First, what is a "list of primes"? It's some fixed storage in a format that would allow me to know all members of an arbitrary set S of integers, for the special case that S is a subrange of the set of primes. For example "11, 13, 17, 19" is a list of primes. Given this list (and if you trust me) you can know four consecutive primes.
You can store a list of primes in a quite compact way. For example, just store the first prime in the list, followed by the differences between each prime and the next prime, compressed with a good compression algorithm. In my example, "11,2,4,2" would represent 11, 11+2 = 13, 13+4 = 17, 17+2 = 19. I would estimate that you can store a large list of primes using about 1 byte per prime.
Now I just bought a 4TB hard drive for about £70. So at a cost of £70 I can store a list of about 4 trillion primes. If I wanted to store the largest list I'd spend £100,000 (my wife would kill me) for 1,400 such hard drives and store a list of almost 6 quadrillion bytes. And that would probably be the largest complete list of known primes because ...
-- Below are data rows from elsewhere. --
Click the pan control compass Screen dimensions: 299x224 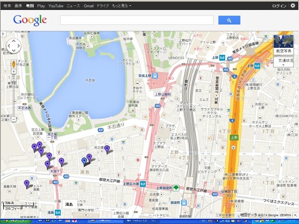[x=14, y=45]
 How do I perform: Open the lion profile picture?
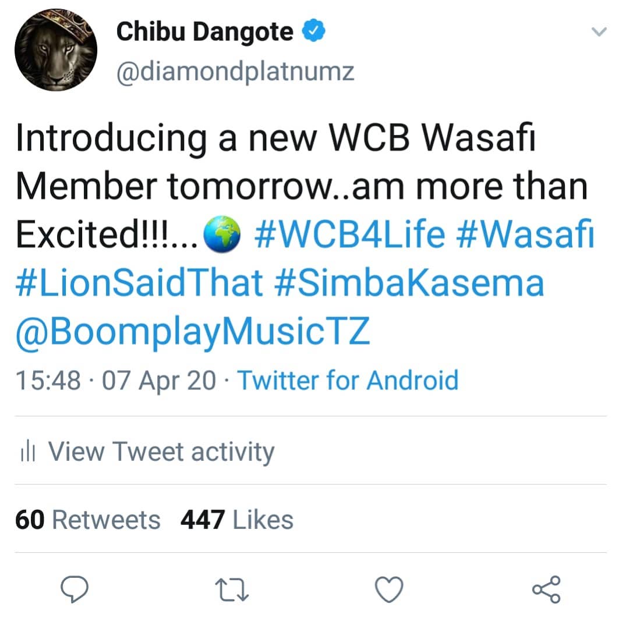click(55, 51)
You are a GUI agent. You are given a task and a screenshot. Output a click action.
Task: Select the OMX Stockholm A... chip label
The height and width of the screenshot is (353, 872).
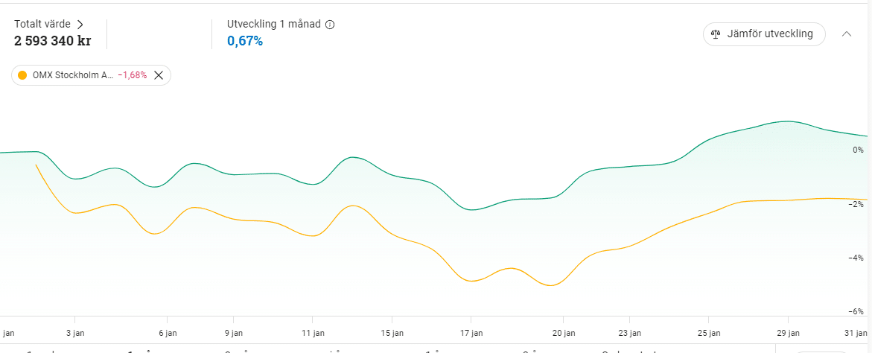[73, 75]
... because nobody in their right mind would do that! If you wanted the first billion primes greater than one quadrillion, I wouldn't read my list from one of these hard drives. I would create a prime sieve in the memory of my computer and calculate it on the spot. Cheaper and faster than reading a list.
You will find lists of special primes. Say "complete list of known primes of the form $2^n-1$ for some integer n ≥ 1". But storing a list of all primes is just nonsense.
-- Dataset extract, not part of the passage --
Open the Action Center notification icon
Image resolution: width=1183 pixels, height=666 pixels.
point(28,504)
PS. These 6 quadrillion bytes at a cost of £100,000, at about 1 byte per prime due to compression, could store a list of primes up to $120 \cdot 10^{15}$. I'd be willing to send you a list of primes up to $80 \cdot 10^{12}$ on a large hard drive for say $500, which would pay for some of the cost creating the list.
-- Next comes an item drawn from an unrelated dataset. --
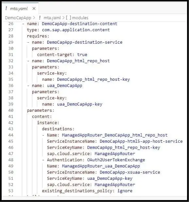This screenshot has width=189, height=202.
Task: Click ManagedAppRouter_uaa_DemoCapApp destination name
Action: point(101,166)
PPS. A "list" of known primes would have to be recorded. A number x that has at some point be determined to be a prime is not a "known prime" if it is not recorded. (Given a list of known primes, I can determine whether x is prime or not by checking that it would be in the list if it was prime due to the list size, and then checking whether it is on the list. If nobody recorded that x is prime then I cannot do this). And nobody records large lists of known primes because it is pointless. You wouldn't use a list to determine if x is prime.